Bazı şeyler nasıl anlatılır bilemiyorum. Yalnız olmak gibi, istemediğin bir hayatı yaşamak gibi, acı çekmek gibi.Acı çekmek… Şu iki kelime dahi anlatamazken içimdekini, nasıl kelimeleri bir araya getirip beni anlatan cümleler dökebilirim ki ortaya? Sanki kalbimin üzerine sıcak bir kurşunu eritip döküyorlar gibi… Hayır hayır. Kalbime faça atıp kezzap döküyorlar gibi…
Anlatamıyorum işte hiç biri olmuyor.
Eriyorum, tükeniyorum. Yeniliyorum sanki şu hayata, insanlara. Gerçekten canım dediğim insanların canımı yakmasına dair bile birçok cümle sarf edilebilirken nasıl acı çektiğimi anlatamıyorum. Cahit Zarifoğlu'da anlatamamış zannedersem ki sadece “ne çok acı var!” demiş. Sahi, ne çok acı var! Şu hergün ölmek istediğimiz dünyada ne çok acı var! Ne çok kalp kırıklığı, ne çok yalnızlık, ne çok kötülük…Ne erkek ne kadın ağlamaktan utanmamalı tabii ama ya ağlayamamak? Ya artık çok dolduğun için ya da artık halin kalmadığı için ağlayamıyorsun. Hani ağlasan bir nebze rahatlayacaksın belki ama ona bile gücün kalmamış artık. Güçlü kalmak istemiyorsun, bir kenarda yığılıp kalmak istiyorsun ama o da olmuyor. Ölmek istiyorsun; annen için yapamıyorsun. Ölmek istiyorsun; ‘ya ölmezsem’ diyorsun.

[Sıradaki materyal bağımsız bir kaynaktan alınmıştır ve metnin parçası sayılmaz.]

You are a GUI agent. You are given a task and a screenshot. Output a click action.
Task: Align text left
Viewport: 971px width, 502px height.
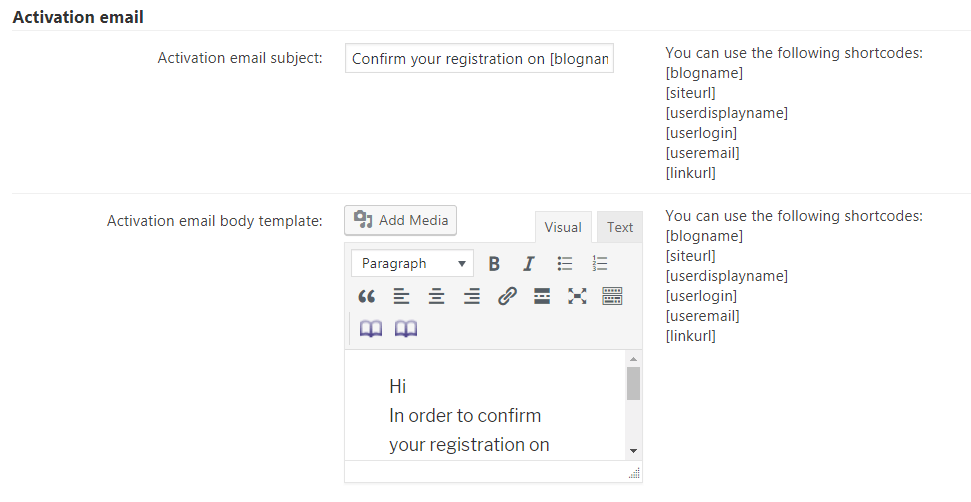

Ölmek istiyorsun; ‘bir ihtimal hikayenin sonunda mutluluk varsa’ deyip umut ediyorsun, yapamıyorsun. Hergün biraz daha kırık dökük, hergün biraz daha yaralı, hergün biraz daha yorgun, hergün biraz daha bitik bekliyorsun eceli…
Alıntıdır..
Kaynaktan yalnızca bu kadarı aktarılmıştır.